#### Passage given

Anonymous Monk has asked for the wisdom of the Perl Monks concerning the following question:

Hi Monks!
I have XML files in a directory and I am trying to make things very simple by just opening these files and check the existence of the first and last element - <order> and </order> , to make sure I don't get any bad XML in my other Perl code, and eventually delete the bad formatted XML file(s), but having problems trying to match it in my regular expression, can anyone help me with that?

my $xml_dir = "c://apache//htdocs//xml"; opendir(DIR, $xml_dir); my @files = grep { /\.xml$/ } readdir(DIR); closedir(DIR); foreach my $file (@files) { if($file =~/<order>(.*)<\/order>/g){ print "FILE::: $file\n"; } }

XML Sample File 1:
<order> <customer> <name>Coyote, Ltd.</name> <shipping_info> <address>1313 Desert Road</address> <city>Nowheresville</city> <state>AZ</state> <zip>90210</zip> </shipping_info> </customer> <item> <product id="1111">Acme Rocket Jet Pack</product> <quantity type="each">1</quantity> </item> <item> <product id="2222">Roadrunner Chow</product> <quantity type="bag">10</quantity> </item> </order>


XML Sample File 2 - This file is not valid:
<order> <customer> <name>Coyote, Ltd.</name> <shipping_info> <address>1313 Desert Road</address> <city>Nowheresville</city> <state>AZ</state> <zip>90210</zip> </shipping_info> </customer> <item> <product id="1111">Acme Rocket Jet Pack</product> <quantity type="each">1</quantity> </item> <item> <product id="2222">Roadrunner Chow</product> <quantity type="bag">10</quantity> </item>


Thanks!!!

Replies are listed 'Best First'.
Re: Regular Expression XML Searching Help
by Your Mother (Archbishop) on Jun 16, 2008 at 17:03 UTC

    I'm guessing your real intention is to check for well-formedness. The question also implies you're doing XML parsing in a fragile way elsewhere. If I'm right, the following might be a good start to doing things in a way that's more bomb-proof and easier to extend. See XML::LibXML for more.

########
#### Supplied entries

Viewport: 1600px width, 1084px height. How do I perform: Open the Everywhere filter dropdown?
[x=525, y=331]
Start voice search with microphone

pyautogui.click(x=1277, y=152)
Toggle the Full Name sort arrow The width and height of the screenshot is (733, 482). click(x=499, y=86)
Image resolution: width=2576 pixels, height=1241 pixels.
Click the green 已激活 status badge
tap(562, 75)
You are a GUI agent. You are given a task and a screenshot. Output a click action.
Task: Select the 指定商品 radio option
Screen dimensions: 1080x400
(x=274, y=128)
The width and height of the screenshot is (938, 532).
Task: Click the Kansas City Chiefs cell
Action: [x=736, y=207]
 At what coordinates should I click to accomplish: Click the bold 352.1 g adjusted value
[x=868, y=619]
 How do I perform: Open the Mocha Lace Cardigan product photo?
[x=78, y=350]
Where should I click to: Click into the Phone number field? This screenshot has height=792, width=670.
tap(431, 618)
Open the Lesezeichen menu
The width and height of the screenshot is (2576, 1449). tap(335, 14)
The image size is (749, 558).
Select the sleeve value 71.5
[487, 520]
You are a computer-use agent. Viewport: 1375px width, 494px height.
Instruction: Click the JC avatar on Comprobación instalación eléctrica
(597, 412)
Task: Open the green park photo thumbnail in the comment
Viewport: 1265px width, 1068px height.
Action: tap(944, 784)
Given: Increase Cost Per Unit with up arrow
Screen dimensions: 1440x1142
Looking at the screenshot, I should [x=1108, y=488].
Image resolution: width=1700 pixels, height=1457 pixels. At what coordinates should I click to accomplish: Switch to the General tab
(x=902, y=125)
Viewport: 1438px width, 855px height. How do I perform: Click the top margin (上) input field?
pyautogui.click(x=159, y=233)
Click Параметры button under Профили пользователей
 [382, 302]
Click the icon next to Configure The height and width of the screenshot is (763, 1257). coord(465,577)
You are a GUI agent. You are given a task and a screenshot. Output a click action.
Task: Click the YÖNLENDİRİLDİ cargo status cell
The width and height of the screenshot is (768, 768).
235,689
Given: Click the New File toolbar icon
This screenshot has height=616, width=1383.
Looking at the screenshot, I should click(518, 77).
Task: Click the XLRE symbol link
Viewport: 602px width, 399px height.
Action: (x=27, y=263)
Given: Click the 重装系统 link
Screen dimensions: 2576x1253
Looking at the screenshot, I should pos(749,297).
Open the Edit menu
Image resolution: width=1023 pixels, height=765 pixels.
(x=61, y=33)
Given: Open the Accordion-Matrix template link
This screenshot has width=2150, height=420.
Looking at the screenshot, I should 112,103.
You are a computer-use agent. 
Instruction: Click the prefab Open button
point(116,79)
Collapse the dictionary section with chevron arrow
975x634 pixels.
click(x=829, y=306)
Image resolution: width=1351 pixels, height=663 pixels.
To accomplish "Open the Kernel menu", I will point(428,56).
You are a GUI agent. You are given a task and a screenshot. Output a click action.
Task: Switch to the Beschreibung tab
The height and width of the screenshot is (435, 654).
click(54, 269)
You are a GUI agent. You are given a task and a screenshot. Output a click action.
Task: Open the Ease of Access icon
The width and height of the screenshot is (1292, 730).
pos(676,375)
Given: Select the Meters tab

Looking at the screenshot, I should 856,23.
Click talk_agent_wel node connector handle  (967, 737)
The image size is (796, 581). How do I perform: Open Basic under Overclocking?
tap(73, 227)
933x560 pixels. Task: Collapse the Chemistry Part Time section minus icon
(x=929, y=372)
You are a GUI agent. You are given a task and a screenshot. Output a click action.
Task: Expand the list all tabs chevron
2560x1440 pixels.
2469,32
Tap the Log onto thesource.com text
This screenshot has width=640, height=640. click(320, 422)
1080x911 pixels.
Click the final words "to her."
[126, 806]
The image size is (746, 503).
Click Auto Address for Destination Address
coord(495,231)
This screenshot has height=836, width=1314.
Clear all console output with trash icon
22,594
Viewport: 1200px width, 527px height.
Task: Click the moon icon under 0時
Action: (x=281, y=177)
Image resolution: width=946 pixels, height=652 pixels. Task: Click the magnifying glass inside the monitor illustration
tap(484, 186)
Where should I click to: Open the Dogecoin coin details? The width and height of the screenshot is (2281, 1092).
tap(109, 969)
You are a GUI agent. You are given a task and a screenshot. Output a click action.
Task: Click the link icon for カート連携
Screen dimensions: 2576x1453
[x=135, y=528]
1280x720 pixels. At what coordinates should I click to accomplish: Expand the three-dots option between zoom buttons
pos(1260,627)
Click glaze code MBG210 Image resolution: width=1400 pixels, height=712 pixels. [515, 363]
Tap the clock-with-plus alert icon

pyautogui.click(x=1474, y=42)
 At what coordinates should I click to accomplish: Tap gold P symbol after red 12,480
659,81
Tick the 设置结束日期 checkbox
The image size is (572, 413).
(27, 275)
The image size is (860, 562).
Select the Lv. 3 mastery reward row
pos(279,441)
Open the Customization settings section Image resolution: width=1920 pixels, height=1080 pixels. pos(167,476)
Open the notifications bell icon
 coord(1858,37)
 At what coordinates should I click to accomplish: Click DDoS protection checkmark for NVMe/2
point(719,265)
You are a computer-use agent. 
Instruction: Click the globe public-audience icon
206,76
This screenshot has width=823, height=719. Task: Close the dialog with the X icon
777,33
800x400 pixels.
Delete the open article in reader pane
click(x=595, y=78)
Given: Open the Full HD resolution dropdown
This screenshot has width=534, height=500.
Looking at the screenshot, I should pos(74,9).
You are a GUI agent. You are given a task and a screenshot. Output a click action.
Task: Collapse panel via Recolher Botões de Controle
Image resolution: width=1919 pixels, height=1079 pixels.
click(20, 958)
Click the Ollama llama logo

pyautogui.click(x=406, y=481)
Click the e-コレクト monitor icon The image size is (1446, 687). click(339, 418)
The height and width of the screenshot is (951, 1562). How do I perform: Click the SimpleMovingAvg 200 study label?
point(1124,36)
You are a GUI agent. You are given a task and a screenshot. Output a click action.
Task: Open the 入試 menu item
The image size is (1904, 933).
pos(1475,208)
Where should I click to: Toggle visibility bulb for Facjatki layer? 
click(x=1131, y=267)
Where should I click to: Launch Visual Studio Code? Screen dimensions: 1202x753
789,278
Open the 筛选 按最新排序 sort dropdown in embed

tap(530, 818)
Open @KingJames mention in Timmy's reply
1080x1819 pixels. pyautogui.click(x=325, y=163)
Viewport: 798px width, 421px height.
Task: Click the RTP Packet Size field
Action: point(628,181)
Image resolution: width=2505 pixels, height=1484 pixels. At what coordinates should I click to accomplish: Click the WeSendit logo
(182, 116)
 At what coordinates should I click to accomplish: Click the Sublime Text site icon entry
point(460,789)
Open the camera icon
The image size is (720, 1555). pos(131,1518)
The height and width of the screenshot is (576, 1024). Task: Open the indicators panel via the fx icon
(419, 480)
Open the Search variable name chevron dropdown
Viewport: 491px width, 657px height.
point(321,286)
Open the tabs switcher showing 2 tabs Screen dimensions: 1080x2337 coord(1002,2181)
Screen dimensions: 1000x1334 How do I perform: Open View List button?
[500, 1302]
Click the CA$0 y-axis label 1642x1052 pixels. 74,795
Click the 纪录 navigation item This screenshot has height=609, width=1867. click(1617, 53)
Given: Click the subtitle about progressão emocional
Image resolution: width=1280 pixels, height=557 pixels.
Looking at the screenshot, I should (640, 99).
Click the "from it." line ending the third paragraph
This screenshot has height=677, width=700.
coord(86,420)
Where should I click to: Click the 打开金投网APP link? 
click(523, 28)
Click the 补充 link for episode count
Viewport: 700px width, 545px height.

########

● **Tasks to perform**
1. From the Perl Monks thread on checking XML files, echo the text between "Anonymous Monk has" and "me with that?", inclusive.
2. Shorten the paragraph of the Perl Monks thread that starts "I have XML files in a directory" into a brief list that keeps its main facts.
3. Go on with the Perl Monks thread about checking XML files, picking up right after its final sentence.

● **Responses in order**
1.
Anonymous Monk has asked for the wisdom of the Perl Monks concerning the following question:

Hi Monks!
I have XML files in a directory and I am trying to make things very simple by just opening these files and check the existence of the first and last element - <order> and </order> , to make sure I don't get any bad XML in my other Perl code, and eventually delete the bad formatted XML file(s), but having problems trying to match it in my regular expression, can anyone help me with that?

2.
- The poster has XML files in a directory.
- They want to open each file and check that it starts with <order> and ends with </order>.
- The goal is to keep bad XML out of their other Perl code and eventually delete badly formatted files.
- They can't get their regular expression to match and ask for help.

3.
    use XML::LibXML; local $/ = "::FILE::"; my $parser = XML::LibXML->new(); # $parser->recover(1); <-- turn on to "save" many bad docs. while ( my $xml = <DATA> ) { chomp($xml); my $doc = eval { $parser->parse_string($xml) }; if ( $doc ) { print "File $. is valid.\n"; # Do whatever you want with your valid $doc here. } else { print "File $. is NOT valid.\n"; # Deal with bad docs here... } } __DATA__ <order> <customer> <name>Coyote, Ltd.</name> <shipping_info> <address>1313 Desert Road</address> <city>Nowheresville</city> <state>AZ</state> <zip>90210</zip> </shipping_info> </customer> <item> <product id="1111">Acme Rocket Jet Pack</product> <quantity type="each">1</quantity> </item> <item> <product id="2222">Roadrunner Chow</product> <quantity type="bag">10</quantity> </item> </order> ::FILE:: <order> <customer> <name>Coyote, Ltd.</name> <shipping_info> <address>1313 Desert Road</address> <city>Nowheresville</city> <state>AZ</state> <zip>90210</zip> </shipping_info> </customer> <item> <product id="1111">Acme Rocket Jet Pack</product> <quantity type="each">1</quantity> </item> <item> <product id="2222">Roadrunner Chow</product> <quantity type="bag">10</quantity> </item>
      That is a better solution!!!
      Thanks for the help!
      I can't install the module XML::LibXML on this windows box, is there any other Perl module that would work with this code example?

        Not directly, no. But you could try to install XML::Twig (or one of the other good ones) and try to adapt the recipe. Even an eval around an XML::Simple::XMLin() might work. I don't recommend the module but if you've got it already...

        I'm no expert on Win installs but you could try to install the C lib for libxml before trying to install the Perl modules. Might be the only problem. There is some really good work lately with Strawberry Perl to make Perl behave more like it does on other OSes. If you don't have it, try it maybe(?).

Re: Regular Expression XML Searching Help
by mirod (Canon) on Jun 16, 2008 at 17:31 UTC

    In case you ever have other types of searches to perform on the XML, you can try xml_grep2, which you will find in my tool box. Or of course xml_grep, which comes with XML::Twig (and I am sure Jenda will have a similar tool based on XML::Rules in the next 5 minutes ;--)

Re: Regular Expression XML Searching Help
by ikegami (Patriarch) on Jun 16, 2008 at 16:48 UTC
    That's not valid XML. It's not even well-formed XML. An XML validator would take care of that. Searching on CPAN for "xml validator" finds some Perl solutions, and Google finds non-Perl solutions. No need to reinvent the wheel.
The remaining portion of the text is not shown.